Sirries, der am Nürnberger Institut für Arbeitsmarkt- und Berufsforschung (IAB) arbeitet, kann aus Erfahrung sagen, dass 50 Prozent der Flüchtlinge erst nach etwa fünf Jahren beruflich Fuß fassen. Bundesweit waren bei den Arbeitsagenturen und Jobcentern nach Berechnungen des IAB im November 406 000 Flüchtlinge als arbeitsuchend gemeldet. Viele von ihnen hätten aber noch keinen Asylantrag gestellt oder befinden sich in sogenannten Maßnahmen wie Sprachkurse. 160000 von ihnen sind dagegen als arbeitslos erfasst. Und etwa 34000 aus den acht wichtigsten nichteuropäischen Asylherkunftsländern hätten es seit Dezember 2015 geschafft und arbeiten.

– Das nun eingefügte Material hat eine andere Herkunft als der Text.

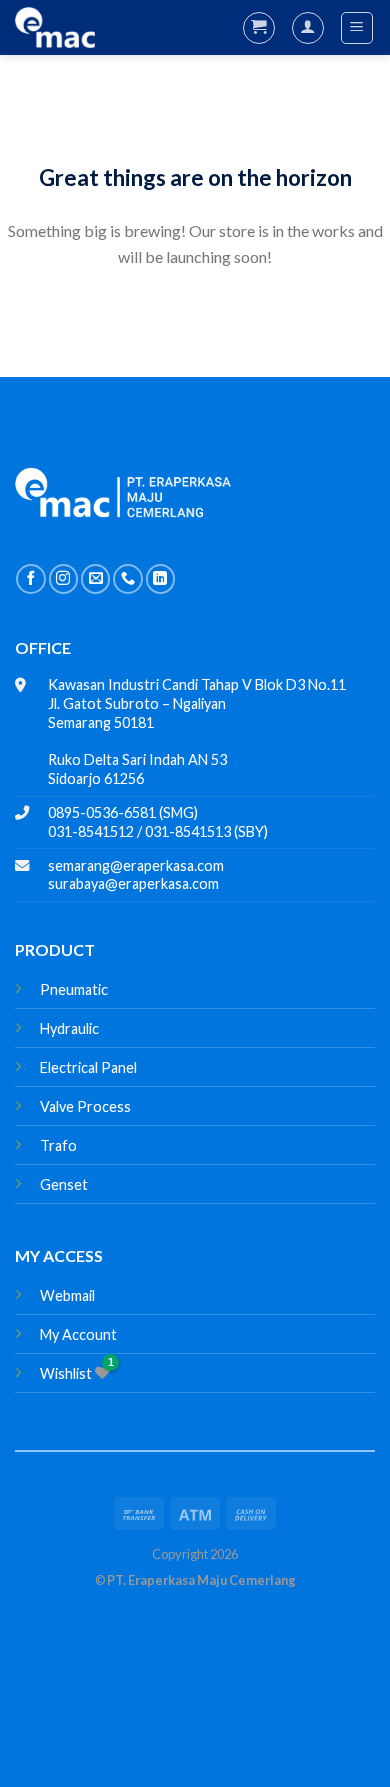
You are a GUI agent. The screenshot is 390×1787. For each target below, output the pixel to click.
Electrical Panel (88, 1067)
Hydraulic (69, 1028)
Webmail (67, 1295)
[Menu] (357, 28)
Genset (64, 1184)
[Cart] (259, 28)
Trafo (58, 1145)
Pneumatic (74, 989)
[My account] (308, 28)
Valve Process (85, 1106)
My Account (78, 1334)
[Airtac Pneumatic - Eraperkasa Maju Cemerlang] (55, 28)
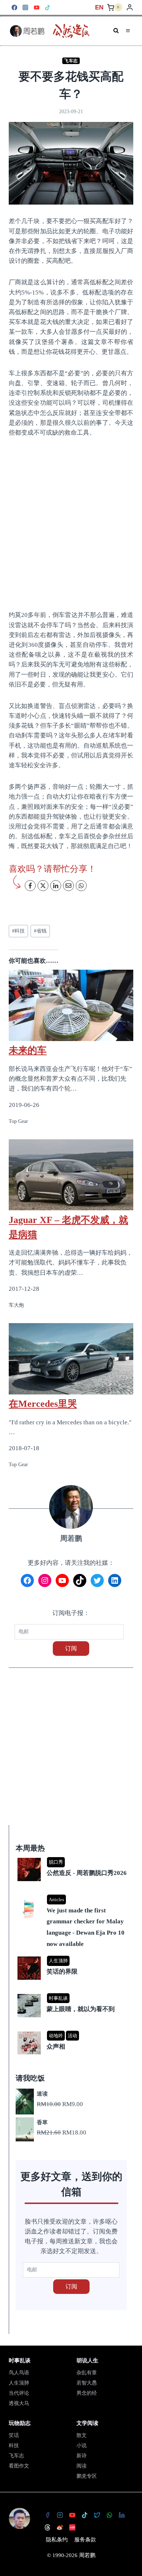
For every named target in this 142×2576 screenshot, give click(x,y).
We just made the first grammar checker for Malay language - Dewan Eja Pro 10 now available (86, 1927)
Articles (56, 1899)
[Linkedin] (121, 2515)
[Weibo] (60, 2527)
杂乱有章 (86, 2372)
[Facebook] (14, 7)
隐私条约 (57, 2540)
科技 (18, 931)
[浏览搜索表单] (116, 30)
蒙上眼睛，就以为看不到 (81, 2009)
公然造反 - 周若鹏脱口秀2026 (87, 1872)
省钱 (40, 931)
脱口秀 (56, 1862)
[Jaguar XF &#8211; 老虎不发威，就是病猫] (71, 1174)
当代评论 (19, 2393)
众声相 (56, 2046)
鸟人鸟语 (19, 2372)
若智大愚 (86, 2383)
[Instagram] (25, 7)
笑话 (14, 2435)
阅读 (81, 2466)
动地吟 (56, 2035)
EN (99, 7)
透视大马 (19, 2403)
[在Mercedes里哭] (71, 1358)
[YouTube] (36, 7)
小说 (81, 2445)
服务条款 (85, 2540)
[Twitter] (97, 2515)
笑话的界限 (62, 1971)
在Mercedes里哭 (43, 1403)
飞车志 (71, 60)
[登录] (129, 7)
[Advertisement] (71, 523)
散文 (81, 2435)
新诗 (81, 2455)
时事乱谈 (58, 1998)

Allein nach Bayern waren in diesem Jahr von Januar bis November nach Zahlen des Arbeitsministeriums 152 241 Asylsuchende eingereist. Aktuell seien etwa 134 000 im Freistaat untergebracht. Bayerns Arbeitsagenturen und Jobcenter meldeten Ende November 14 593 arbeitslose Flüchtlinge.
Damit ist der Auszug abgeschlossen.